Previous studies demonstrated that chemotherapy-induced changes in tumor glucose metabolism measured with (18)F-FDG PET identify patients who benefit from preoperative chemotherapy and those who do not. The prognosis for chemotherapy metabolic nonresponders is poorer than for metabolic responders. Therefore, we initiated this prospective trial to improve the clinical outcome of metabolic nonresponders using a salvage neoadjuvant radiochemotherapy.

Fifty-six patients with locally advanced adenocarcinomas of the esophagogastric junction were included. Tumor glucose uptake was assessed by (18)F-FDG PET before chemotherapy and 14 d after initiation of chemotherapy. PET nonresponders received salvage neoadjuvant radiochemotherapy, whereas metabolic responders received neoadjuvant chemotherapy for 3 mo before surgery.

Thirty-three patients were metabolic responders, and 23 were nonresponders. Resection was performed on 54 patients. R0 resection rate was 82% (95% confidence interval [CI], 66%-91%) in metabolic responders and 70% (95% CI, 49%-84%) in metabolic nonresponders (P = 0.51). Major histologic remissions were observed in 12 metabolic responders (36%; 95% CI, 22%-53%) and 6 nonresponders (26%; 95% CI, 13%-46%). One-year progression-free rate was 74% ± 8% in PET responders and 57% ± 10% in metabolic nonresponders (log rank test, P = 0.035). One-year overall survival was comparable between the groups (∼80%), and 2-y overall survival was estimated to be 71% ± 8% in metabolic responders and 42% ± 11% in PET nonresponders (hazard ratio, 1.9; 95% CI, 0.87-4.24; P = 0.10).
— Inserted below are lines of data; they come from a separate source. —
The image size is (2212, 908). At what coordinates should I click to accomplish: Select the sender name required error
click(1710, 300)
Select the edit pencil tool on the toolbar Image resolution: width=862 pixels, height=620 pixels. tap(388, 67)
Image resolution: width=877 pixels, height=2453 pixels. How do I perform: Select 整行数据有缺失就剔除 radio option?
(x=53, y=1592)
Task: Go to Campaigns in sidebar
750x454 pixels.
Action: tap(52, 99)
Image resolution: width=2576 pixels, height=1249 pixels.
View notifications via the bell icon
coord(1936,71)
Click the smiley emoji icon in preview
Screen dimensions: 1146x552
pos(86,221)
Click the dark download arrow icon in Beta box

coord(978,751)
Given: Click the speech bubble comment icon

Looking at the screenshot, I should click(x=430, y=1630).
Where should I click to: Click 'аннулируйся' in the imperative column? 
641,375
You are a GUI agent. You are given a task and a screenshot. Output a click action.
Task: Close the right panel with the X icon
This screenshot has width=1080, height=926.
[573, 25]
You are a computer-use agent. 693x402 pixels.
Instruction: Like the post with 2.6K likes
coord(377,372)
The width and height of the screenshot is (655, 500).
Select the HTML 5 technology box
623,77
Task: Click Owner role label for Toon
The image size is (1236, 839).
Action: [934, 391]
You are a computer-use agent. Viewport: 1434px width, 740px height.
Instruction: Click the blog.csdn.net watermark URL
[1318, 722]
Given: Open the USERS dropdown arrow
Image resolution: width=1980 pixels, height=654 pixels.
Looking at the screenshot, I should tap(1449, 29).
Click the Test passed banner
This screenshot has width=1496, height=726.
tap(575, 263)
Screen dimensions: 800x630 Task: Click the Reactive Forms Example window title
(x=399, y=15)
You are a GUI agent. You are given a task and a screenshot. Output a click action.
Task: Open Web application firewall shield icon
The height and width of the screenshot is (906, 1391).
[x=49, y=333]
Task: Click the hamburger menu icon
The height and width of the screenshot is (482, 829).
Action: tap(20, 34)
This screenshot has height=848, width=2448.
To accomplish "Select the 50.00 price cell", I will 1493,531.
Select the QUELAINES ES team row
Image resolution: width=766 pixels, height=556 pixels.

This prospective study showed the feasibility of a PET-guided treatment algorithm. However, by comparing the groups of nonresponding patients in the current trial and the previous published MUNICON (Metabolic response evalUatioN for Individualisation of neoadjuvant Chemotherapy in Esophageal and esophagogastric adeNocarcinoma) I trial, increased histopathologic response was observed after salvage radiochemotherapy, but the primary endpoint of the study to increase the R0 resection rate was not met. The prognosis of the subgroup of PET nonresponders remains poor, indicating their different tumor biology.